I = 1/12 *bh^3 + Ad^2

I'm not sure what you mean by lever effect of the head. If you mean that the distance between the endmill and the column creates a torque around the column, then this torque will only tend to twist the column into an S shape rather than causing a great amount of deflection. I also didn't put this into my calculation because people have noted deflection when pushing against the column rather than the endmill.

I previously thought you only saw considerable deflection when pushing the head sideways, but cjdavis noted that this is also the case when pushing it back.

One way I thought of determining the source of flex is to give the column a fixed load, and measuring the deflection at many points along its height. Plot this on a graph to get the shape of the deflection of the beam. If the shape is curved, then it means the column itself is flexing. If the shape is slanted but straight, it means the base is flexing. If the shape remains vertical but is translated, it means there is sliding between the base and the column. However, this would be hard to do because the total displacement is only a few thou, and my indicator can only measure 0.0005.
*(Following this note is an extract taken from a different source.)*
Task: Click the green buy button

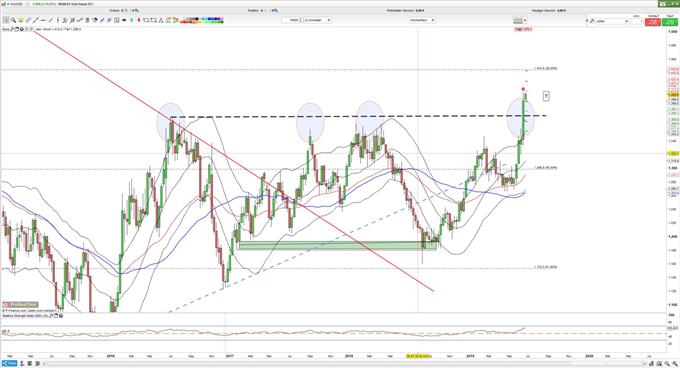Action: click(670, 21)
Anyway, attached are what I thought of to reinforce it. Basically a box frame with X braces on the back and sides, and it doubles as an enclosure. The green is the connection between the mill and the frame. If I used 3x3x0.125 steel tubing, it would run less than \$150 for the steel. I calculated a deflection of less than 0.00001 with a 200 lbs load, which is most likely more than what the X3 can generate with cutting forces. I would weld the frame and drill holes into the column to attach to the frame via bolts.

If anyone with any experience with this could chime on this, it would be great. I have zero experience with this stuff, and just basing it off what I learned in school.

10. I guess that if longer sideplates could be made, you could then add an additional plate on the back of the column, which would help keep the column from twisting on the Z-axis. The plate could be pinned in countersunk bolted to the back of the column. Even then, everything would have to be just so.

It appears that there is also little clearance between the acme/ball nut attachment on the rear strap.

11. What I was thinking of doing was making a brace that went across the front of the column and bolted to the sides with a tee shaped brace. Make it high enough to go over the table lip so it wont affect y travel. I was thinking aluminum, 1/2 inch or maybe 3/4 inch and that should be enough to prevent the column from tilting forward and backward, which seems to be the only flex that affects my cutting. Put some slots in the braces and it could be used to tram the column too.

12. Hi phil,
Thanks for the input. My theory on the frame is this: The flex can only come from 4 different places. 1. The head, which cannot be easily stiffened, since it moves. Although attacking ribs to it would probably make it stiffer. But my intuition tells me the head is not flexing very much. 2. The colum itself, which can be stiffened. 3. The connection between the column and the base, which can be stiffened 4. The casting that forms the base, which might be able to be stiffened by filling it with concrete or something.
The frame I have designed improves stiffness in 2 and 3, because it connects directly to the column and base.

Also, I added one too many zero to the deflection, I meant 0.0001", which is reasonable when you think about it, because you're adding essentially 2-3x the volume of the column in steel, which has a higher modulus than cast iron, and is oriented in such a way to provide high rigidity. I was also thinking of sandwiching the the beams with heavy gauge plate, like how on some furniture, as soon as you nail on what seems to be very flimsy cardboard backing onto an otherwise wobbly structure, the whole structure becomes stable.

Hi Pizzamaker,
I don't see why you would make it out of aluminum, since steel is cheaper, stronger, and easier to weld. I think your idea would work well too. But since i'm building an enclosure for my mill as well, I thought why not make the frame out of heavy tubing, which would only increase fabrication time slightly, and attach the mill to it to improve rigidity. Kill two birds with one stone.